A spokesman for EMI Music Canada said the band's management had no comment on Nickelback's decision to reject interview requests. But given the glee and careful thought that reviewers have taken in thinking up clever ways to trash the Canadian band in the past, maybe it's understandable why Nickelback has an aversion to the media.

The New York Times said their 2005 album, "All The Right Reasons," had "the worst rock lyrics ever recorded." Rolling Stone denounced it as "so depressing, you're almost glad Kurt's not around to hear it" and the online authority www.allmusic.com said that with the band's fifth album, "Nickelback remain unchanged: they're still unspeakably awful."

Still, that album produced a handful of hits including "Photograph," "If Everyone Cared" and "Rockstar," and for two whole years it was one of the Top 30 bestselling albums in the United States, prompting the industry magazine Billboard to call "All The Right Reasons," "arguably the biggest rock album of the century so far."

But for every Nickelback fan there seems to be another two or three people who absolutely despise the band and the Internet is full of flame wars about why their music does or doesn't suck.

A popular clip on YouTube shows an infamous incident at a Portuguese rock festival in 2002, which resulted in the band ending their set after just two songs after getting pelted with rocks and water bottles.

In the video, Kroeger stops performing mid-song and asks the crowd, "You guys want to hear some rock 'n' roll or you want to go home?"

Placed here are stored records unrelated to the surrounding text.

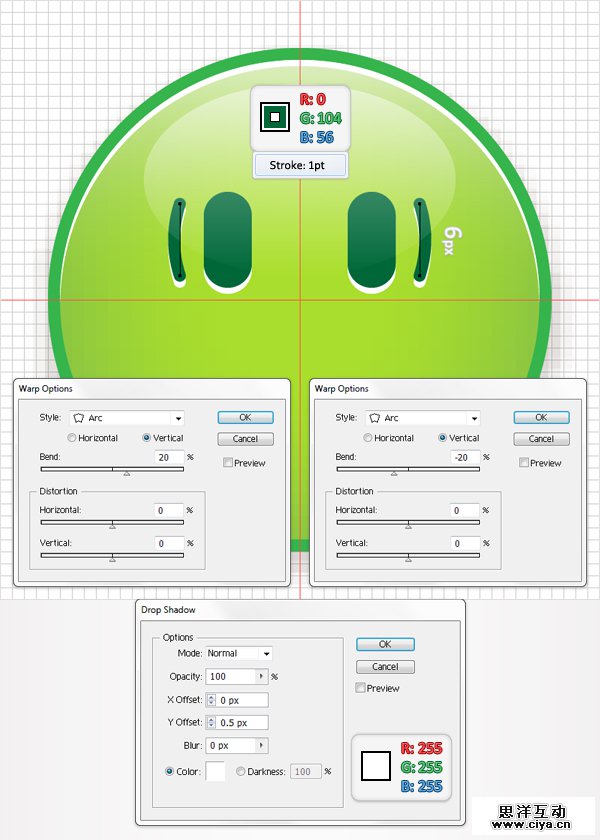Open the Blur value dropdown arrow
Image resolution: width=600 pixels, height=840 pixels.
coord(262,745)

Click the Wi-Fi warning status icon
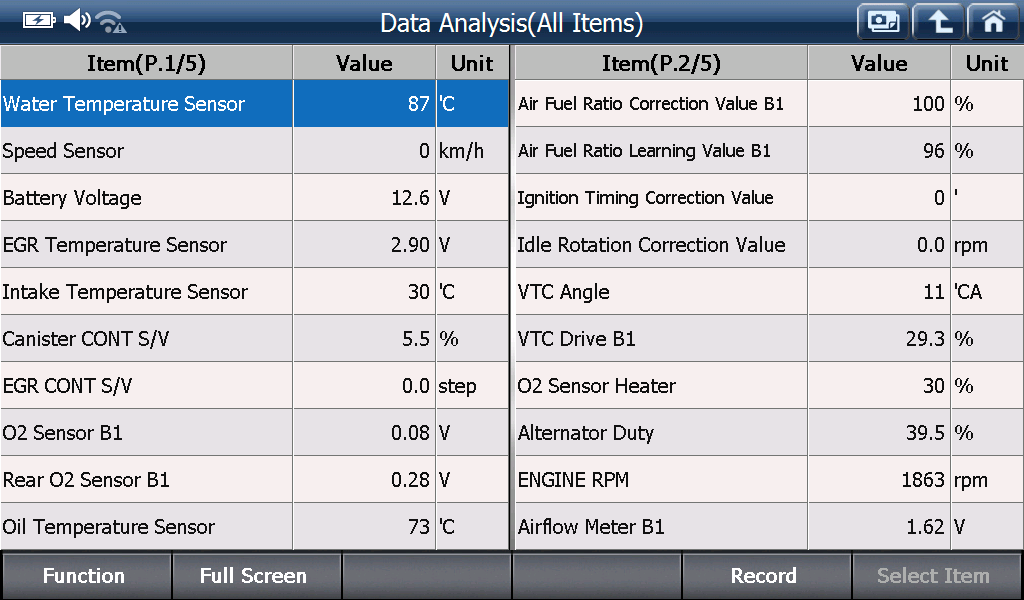(111, 22)
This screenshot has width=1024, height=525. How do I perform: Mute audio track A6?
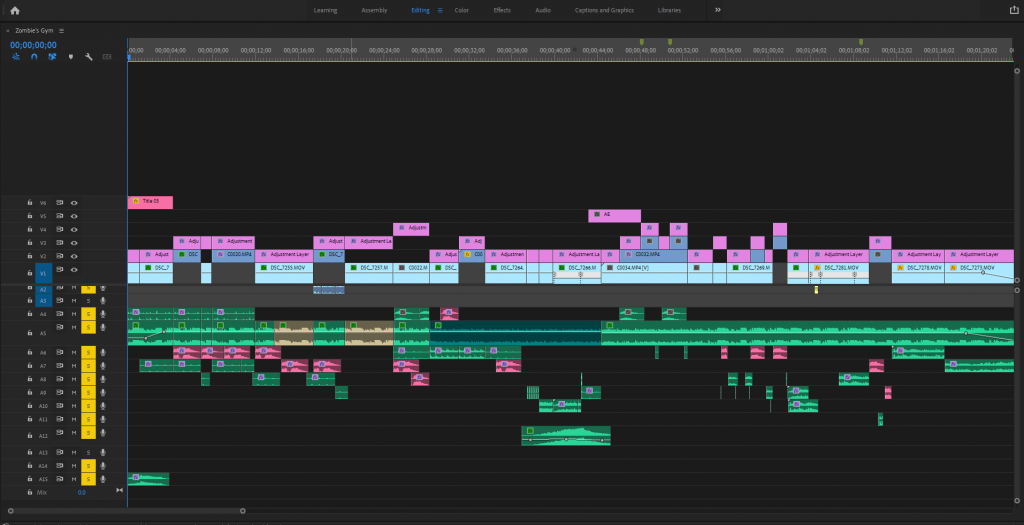[x=74, y=352]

Moments later, a water bottle thrown from the crowd connects with the back of Kroeger's head and the band walks off stage while giving the audience the finger.

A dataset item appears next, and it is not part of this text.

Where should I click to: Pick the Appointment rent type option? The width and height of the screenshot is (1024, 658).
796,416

The video has been viewed about 1.7 million times and has prompted thousands of comments, both sympathetic and snarky.

"I officially love Portugal," wrote one user nicknamed Macr1n1, while WakeOfOrion888 said: "Well, I guess that's what you get for being a terrible excuse for a musician, making a terrible excuse for music."

Kroeger once told MuchMusic that the band's detractors are wrong to say they suck.

"(Millions) around the world will disagree with anybody who says that," he said. "Nickelback does not suck - if you don't like Nickelback, you don't like Nickelback - (but) Nickelback does not suck."

A high-profile Nickelback fan came out of the woodwork recently to publicly support them, much to the band's shock.

Coldplay singer Chris Martin told a radio station he has "nothing but respect" for Nickelback, who "take a lot of flak from people who have never done (anything) in their life."

"I think they're great. That is my final word," he said.

Kroeger told Billboard magazine he was caught off guard by the compliment from "an unlikely place."

"We were (surprised), and that was very, very flattering. We're big Coldplay fans, we think they're an amazing band," he said.

Nickelback is also getting some good reviews for "Dark Horse," from some of the very same publications that previously tore the band to shreds.

Rolling Stone magazine gave the album three-and-a-half stars out of five, and the New York Times gave it a fairly positive review - even though it also states that "Kroeger sings in his soulless rasp" and the band is known for "undeniably pretty melodies (with) literal, wildly unimaginative and often insipid lyrics."

But not all the reviews have been kind, like one from Toronto's Now magazine, which states: "Kroeger's voice sounds more like a wounded goat than ever before, and their blatantly recycled songs touch on familiar themes like strippers, sex, prostitutes, drugs, sex, drinking and sex."

And the English Daily Mirror newspaper said, "sniggering schoolboy rock was never so lame - nor as artistically bankrupt.

"Millions of people buy Nickelback albums, but millions people once voted for George W. Bush too. Both facts are equally baffling."

Earlier this year, Kroeger told Playboy magazine that bad reviews do sometimes bother him, although he tries to let criticism roll off his back.

"I've been bummed out for a day, sure," he said. "(But) at the end of the day, I'm just some guy who sings in a rock 'n' roll band. I'm not Hitler."